European emissions keep on slowly shrinking
Shipping’s contribution to the overall pollution load is increasing, while emissions from land-based sources are decreasing. Photo: Flickr.com/ecstaticist/CC BY-NC-SA
Sulphur emissions show the biggest reductions, while there is much less improvement for ammonia and particulate matter. Cuts in land-based emissions are countered by rising emissions from international shipping.
Since 1980, total European emissions of sulphur dioxide (SO2) – the most significant acidifying pollutant and an important precursor to health-damaging secondary fine particles (PM2.5) – from land-based emission sources have fallen by 84 per cent, from around 53 million tonnes in 1980 to 8.2 million tonnes in 2011.
Emissions of nitrogen oxides (NOx), non-methane volatile organic compounds (VOCs), and ammonia have also gone down, although to a lesser extent. VOCs have more than halved (-58 per cent) since 1980, while NOx and ammonia emissions have dropped by 46 and 35 per cent, respectively.

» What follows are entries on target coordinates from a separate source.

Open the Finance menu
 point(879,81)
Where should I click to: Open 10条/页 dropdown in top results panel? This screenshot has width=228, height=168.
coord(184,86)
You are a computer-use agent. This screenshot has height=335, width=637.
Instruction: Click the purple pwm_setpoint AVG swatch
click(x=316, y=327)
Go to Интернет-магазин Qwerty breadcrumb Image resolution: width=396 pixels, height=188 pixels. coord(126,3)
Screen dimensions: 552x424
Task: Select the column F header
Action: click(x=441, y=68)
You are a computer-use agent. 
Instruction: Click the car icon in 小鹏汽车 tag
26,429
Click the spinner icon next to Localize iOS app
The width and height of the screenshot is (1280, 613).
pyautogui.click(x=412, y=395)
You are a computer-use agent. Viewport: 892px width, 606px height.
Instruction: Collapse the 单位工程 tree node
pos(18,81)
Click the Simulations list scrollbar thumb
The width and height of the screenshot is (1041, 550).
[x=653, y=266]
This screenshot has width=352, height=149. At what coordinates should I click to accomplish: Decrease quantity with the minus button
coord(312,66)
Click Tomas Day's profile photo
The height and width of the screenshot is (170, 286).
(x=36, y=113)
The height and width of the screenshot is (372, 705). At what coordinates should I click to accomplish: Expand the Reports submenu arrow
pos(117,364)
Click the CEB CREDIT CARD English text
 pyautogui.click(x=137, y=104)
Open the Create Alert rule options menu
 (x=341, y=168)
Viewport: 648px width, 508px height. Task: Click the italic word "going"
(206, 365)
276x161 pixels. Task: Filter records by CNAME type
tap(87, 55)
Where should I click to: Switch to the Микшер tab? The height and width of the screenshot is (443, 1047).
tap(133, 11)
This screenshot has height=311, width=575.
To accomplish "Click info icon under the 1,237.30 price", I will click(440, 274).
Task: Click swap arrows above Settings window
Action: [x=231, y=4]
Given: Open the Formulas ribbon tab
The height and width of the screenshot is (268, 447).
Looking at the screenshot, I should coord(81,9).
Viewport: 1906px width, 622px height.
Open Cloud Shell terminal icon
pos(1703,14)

Since the late 1990s, emissions of primary fine particles (PM2.5) have been attracting increasing attention, mainly because of their negative impacts on health. However, these emissions are not as well documented as those of other air pollutants, and many countries lack emissions data for the 1990s. Between 2000 and 2011 it is estimated that emissions of PM2.5 from land-based sources have fallen by 35 per cent, from 2.8 to 1.8 million tonnes.
Looking specifically at the 28 member states of the European Union, between 1980 and 2011 the emissions of SO2 came down by 88 per cent, while those of NOx, VOCs and ammonia fell respectively by 50, 61 and 30 per cent. The emissions of PM2.5 were only reduced by 24 per cent between 2000 and 2011.
Emissions of NOx and SO2 from international shipping in European waters show a steady increase. Since 1980, ship emissions of SO2 have gone up from 1.7 to 2.4 million tonnes (a 36 per cent increase), and those of NOx from 2.4 to 4.1 million tonnes (67 per cent).
The data in Table 1 is taken from figures reported by countries themselves to the Convention on Long-range Transboundary Air Pollution, and was compiled by the European Monitoring and Evaluation Programme (EMEP). The Convention’s EMEP keeps track of the ways in which emissions from one country affect the environment in others. The EMEP report also provides an overview of calculations for source-receptor relationships (including transboundary movements between countries), covering acidifying, eutrophying, photo-oxidant, and particle pollution.
Table 1: European emissions of sulphur dioxide, nitrogen oxides (as NO2), VOCs, ammonia, and PM2.5 (kilotonnes). Data for 2000 and 2011 is from the 2013 EMEP report, while data for 1980 and 1990 is from earlier EMEP reports. Russia in the table refers only to the western parts of the Russian Federation.
For most European countries the biggest share of depositions of sulphur and nitrogen emanate from outside their own territory, and an increasing share of the depositions originate from international shipping.
Since land-based emissions are gradually coming down, while those from international shipping show a continuous increase, shipping’s contribution to pollutant depositions and concentrations is getting bigger and bigger. For 2011 it was estimated that ship emissions were responsible for ten per cent or more of the total depositions of both sulphur and oxidised nitrogen compounds in many countries (see Table 2). In the coastal areas of these countries, shipping’s contribution to the overall pollution load is even higher. Countries that are particularly exposed to air pollution from shipping include Ireland, Denmark, Sweden, Norway, the Netherlands, Portugal and the United Kingdom.
Table 2: European countries where the proportion of air pollutant depositions of sulphur and oxidised nitrogen from ships is the most marked.
EMEP has also studied the contribution of air pollutants to the input of nitrogen to the Baltic Sea. It is estimated that atmospheric deposition typically accounts for about one quarter to one third of the total nitrogen load to this sea. The three main contributors to the deposition of oxidised nitrogen compounds are Germany, Poland and ship traffic in the Baltic Sea, accounting together for almost 40 per cent of the input.